>> begin DOCUMENT TEXT

The most surefire way to become a millionaire retiree (aside from actually starting with a million dollars) is to invest in stocks that consistently generate strong returns, and allow your gains to compound for decades. Certain real estate investment trusts, or REITs, make particularly great retirement investment. Here's why REITs are great stocks to hold in retirement accounts, and two examples that could be great investments for you, both of which are cornerstones of my own retirement portfolio.
Why REITs make excellent retirement investments
I'm a big fan of REIT investing, but this is especially true when it comes to retirement investing. Specifically, the favorable tax treatment of REITs works twice as well in retirement accounts.
In exchange for agreeing to distribute at least 90% of their taxable income to shareholders, REIT profits are not taxed on the corporate level, unlike most other companies. For example, if you own Microsoft stock, the company's profits are taxed before the company pays your dividend. This is not the case with REITs.
The potential downside is that REIT dividends generally don't qualify for the lower "qualified dividend" tax rates and are instead taxed as ordinary income. This still tends to work out favorably for shareholders, but it is a consideration for income investors.

>> end DOCUMENT TEXT
>> begin DATASET EXCERPTS

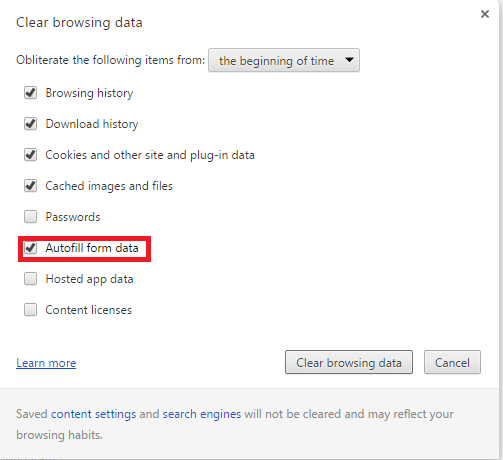
Task: Uncheck the Download history checkbox
Action: point(30,124)
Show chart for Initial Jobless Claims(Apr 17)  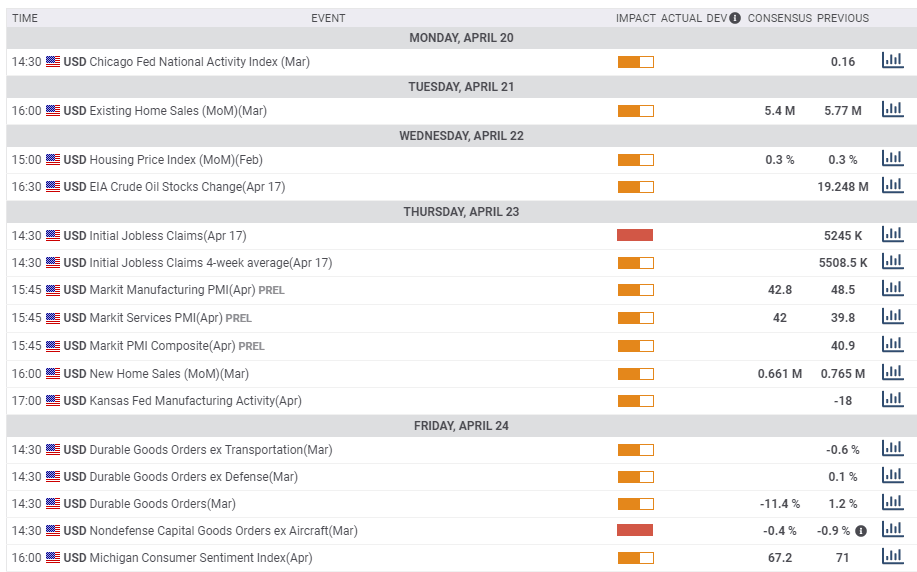click(892, 234)
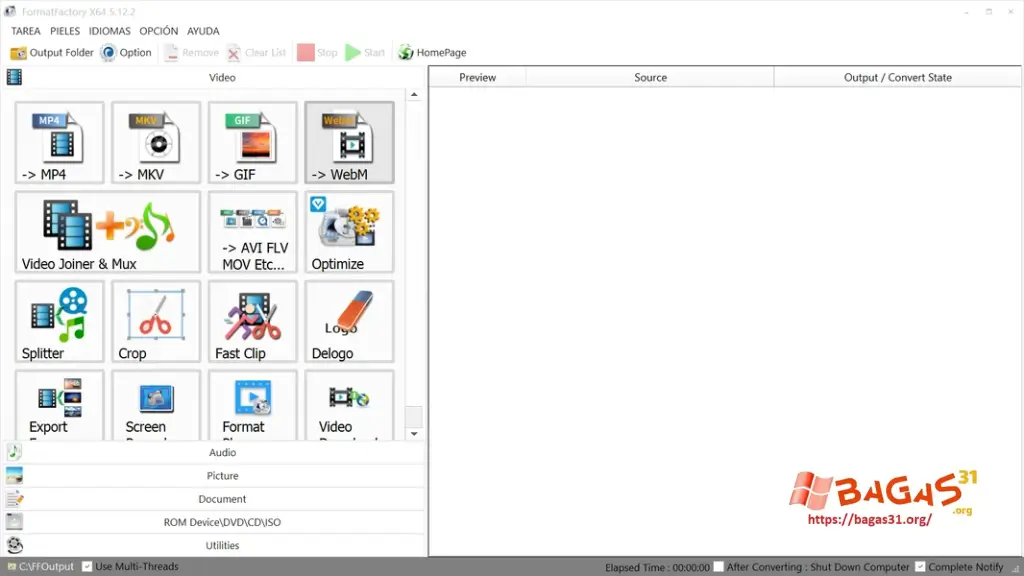This screenshot has width=1024, height=576.
Task: Select the Fast Clip tool
Action: pos(251,320)
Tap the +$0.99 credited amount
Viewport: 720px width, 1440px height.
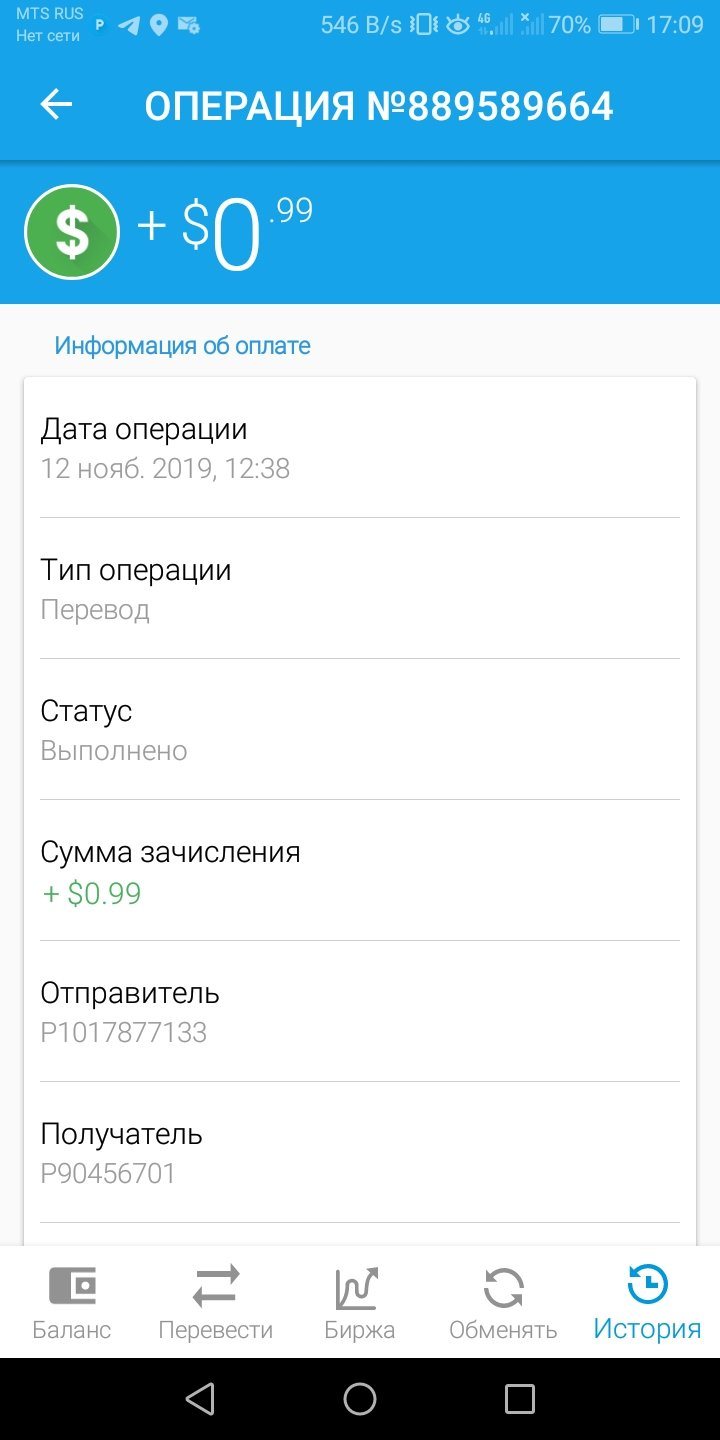[91, 893]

>> end DATASET EXCERPTS

§ EXERCISE BRIEF:
According to the article on REITs as retirement investments, what minimum share of their taxable income must REITs distribute to shareholders?

§ EXERCISE RESULT:
At least 90%.